Probability arguments

Probability arguments may also be called reasoning about matter of fact, arguments from observations, inductive arguments, causual reasoning and inference of not observed objects from observed (including induction), are based on what we can observe.

The name comes from that they do not represent "truths", they are only indicating probabilities of "truth".

The contrary to every probability argument is logically possible, even if it is not in accordance with our observations:

  The proposition "A stone floats on water" not possible to demonstrate as false using logic only, its incorrectness must be demonstrated aided by observations.

Probable arguments may appear to be certain

When we have dropped a heavy stone and seen it fall, as anything heavy on the earth has done through all our life, we believe that everything we experience as heavy will fall when we drop it. Everybody have noted this. The probability for the heavy stone to fall is hence extremely high, and it is in everyday speech possible to say that it is certain that it will fall when we drop it.

But within philosophy it is noted that it is not possible to prove with logic that it will fall, and hence this is called a probability argument.

Of course, it also exist probability arguments that are less certain then the above mentioned.

A probability argument about our world is not demonstratively certain

A common feature of all probability arguments is that they are not based on logical premises, but are based on observations. They are hence not logically established, but are within philosophy regarded as only probable, regardless of how probable they are.

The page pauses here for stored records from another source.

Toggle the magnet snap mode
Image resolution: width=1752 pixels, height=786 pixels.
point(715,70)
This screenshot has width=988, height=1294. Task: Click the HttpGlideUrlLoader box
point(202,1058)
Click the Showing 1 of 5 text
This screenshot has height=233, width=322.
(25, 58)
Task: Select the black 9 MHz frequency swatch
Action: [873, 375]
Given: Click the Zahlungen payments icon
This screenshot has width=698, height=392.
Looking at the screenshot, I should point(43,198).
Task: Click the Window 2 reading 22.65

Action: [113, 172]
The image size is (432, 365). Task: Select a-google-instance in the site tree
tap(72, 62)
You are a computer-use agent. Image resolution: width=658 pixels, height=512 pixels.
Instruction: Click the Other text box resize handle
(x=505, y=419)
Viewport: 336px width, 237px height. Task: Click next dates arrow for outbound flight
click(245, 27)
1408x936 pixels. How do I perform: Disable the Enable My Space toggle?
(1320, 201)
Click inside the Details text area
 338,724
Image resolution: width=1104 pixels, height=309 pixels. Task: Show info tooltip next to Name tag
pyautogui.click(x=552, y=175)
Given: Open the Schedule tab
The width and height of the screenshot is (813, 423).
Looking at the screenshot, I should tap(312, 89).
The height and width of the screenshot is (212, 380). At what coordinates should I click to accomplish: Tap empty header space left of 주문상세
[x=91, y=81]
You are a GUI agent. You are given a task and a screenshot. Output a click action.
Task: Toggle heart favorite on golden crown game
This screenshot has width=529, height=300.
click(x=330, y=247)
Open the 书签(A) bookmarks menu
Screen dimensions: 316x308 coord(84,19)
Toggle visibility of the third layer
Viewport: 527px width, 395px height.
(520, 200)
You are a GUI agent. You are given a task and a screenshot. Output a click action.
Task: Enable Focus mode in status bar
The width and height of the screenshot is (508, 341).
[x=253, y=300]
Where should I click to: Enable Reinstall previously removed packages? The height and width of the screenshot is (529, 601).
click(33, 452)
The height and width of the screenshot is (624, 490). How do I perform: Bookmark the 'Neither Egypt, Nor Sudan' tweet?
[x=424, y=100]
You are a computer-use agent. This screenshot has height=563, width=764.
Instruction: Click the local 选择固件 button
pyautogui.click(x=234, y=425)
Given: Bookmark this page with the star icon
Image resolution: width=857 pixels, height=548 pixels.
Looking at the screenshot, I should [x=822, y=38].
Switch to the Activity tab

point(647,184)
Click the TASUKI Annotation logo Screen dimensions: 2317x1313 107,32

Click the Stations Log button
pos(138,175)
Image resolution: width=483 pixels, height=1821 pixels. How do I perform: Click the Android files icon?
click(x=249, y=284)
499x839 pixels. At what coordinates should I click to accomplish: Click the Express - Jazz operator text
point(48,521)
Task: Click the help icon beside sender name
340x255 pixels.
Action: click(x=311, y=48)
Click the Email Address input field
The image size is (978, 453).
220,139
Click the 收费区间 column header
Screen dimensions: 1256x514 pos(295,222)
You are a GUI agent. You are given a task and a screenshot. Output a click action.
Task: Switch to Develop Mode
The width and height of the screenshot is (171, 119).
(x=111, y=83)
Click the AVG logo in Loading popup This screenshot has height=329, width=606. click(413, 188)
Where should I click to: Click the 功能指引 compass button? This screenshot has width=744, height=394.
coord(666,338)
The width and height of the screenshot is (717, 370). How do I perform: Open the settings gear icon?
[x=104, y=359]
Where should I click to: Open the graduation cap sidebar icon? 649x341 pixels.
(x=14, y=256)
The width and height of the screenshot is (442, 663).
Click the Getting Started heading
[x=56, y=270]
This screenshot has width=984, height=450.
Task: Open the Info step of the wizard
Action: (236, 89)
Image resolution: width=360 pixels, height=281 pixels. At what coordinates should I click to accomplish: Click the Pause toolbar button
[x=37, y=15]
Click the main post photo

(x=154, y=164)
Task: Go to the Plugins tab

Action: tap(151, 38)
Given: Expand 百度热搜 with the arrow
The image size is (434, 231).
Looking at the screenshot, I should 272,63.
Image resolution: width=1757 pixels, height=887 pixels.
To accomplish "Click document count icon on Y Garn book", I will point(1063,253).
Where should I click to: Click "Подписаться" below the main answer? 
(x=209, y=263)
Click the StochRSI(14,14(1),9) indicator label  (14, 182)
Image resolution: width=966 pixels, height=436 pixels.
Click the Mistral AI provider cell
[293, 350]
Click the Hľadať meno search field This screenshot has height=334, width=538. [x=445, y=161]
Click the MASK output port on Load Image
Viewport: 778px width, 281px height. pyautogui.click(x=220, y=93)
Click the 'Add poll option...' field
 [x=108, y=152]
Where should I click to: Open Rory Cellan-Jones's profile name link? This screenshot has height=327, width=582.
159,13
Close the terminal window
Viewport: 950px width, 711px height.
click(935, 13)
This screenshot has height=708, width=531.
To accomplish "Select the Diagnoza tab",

All information about our world are based on probability arguments

All that we know about our world and all our experience has reached us through our senses, either directly or indirectly through accounts of somebody else's observations and experiences. Sence experiences and conclusions from these represent probability arguments.

 

  Probability is the very guide of life
 

Joseph Butler in the Introduction of Analogy of Religion (1736)

 

 
 

Deductive and demonstrative arguments

A deductive argument is shaped as a logical reasoning. This type of argument may also be called demonstrative argument or demonstration (when the premises are "absolutely true", see below), rational argument, logic operation or relations of ideas. Deductions were analyzed in detail by Aristotle and his basic example was the syllogism:

 

If F is larger than E and E is larger than D, then F is larger than D

The two first parts of the argument are called premises and the last part is the conclusion. The opposite of the conclusion in every deductive argument is logically impossible:

 

The opposite of the conclusion in "If a woman always got darker voice than a man, and Eve is a woman and Carl is a man, then Eve got darker voice than Carl" is logically impossible.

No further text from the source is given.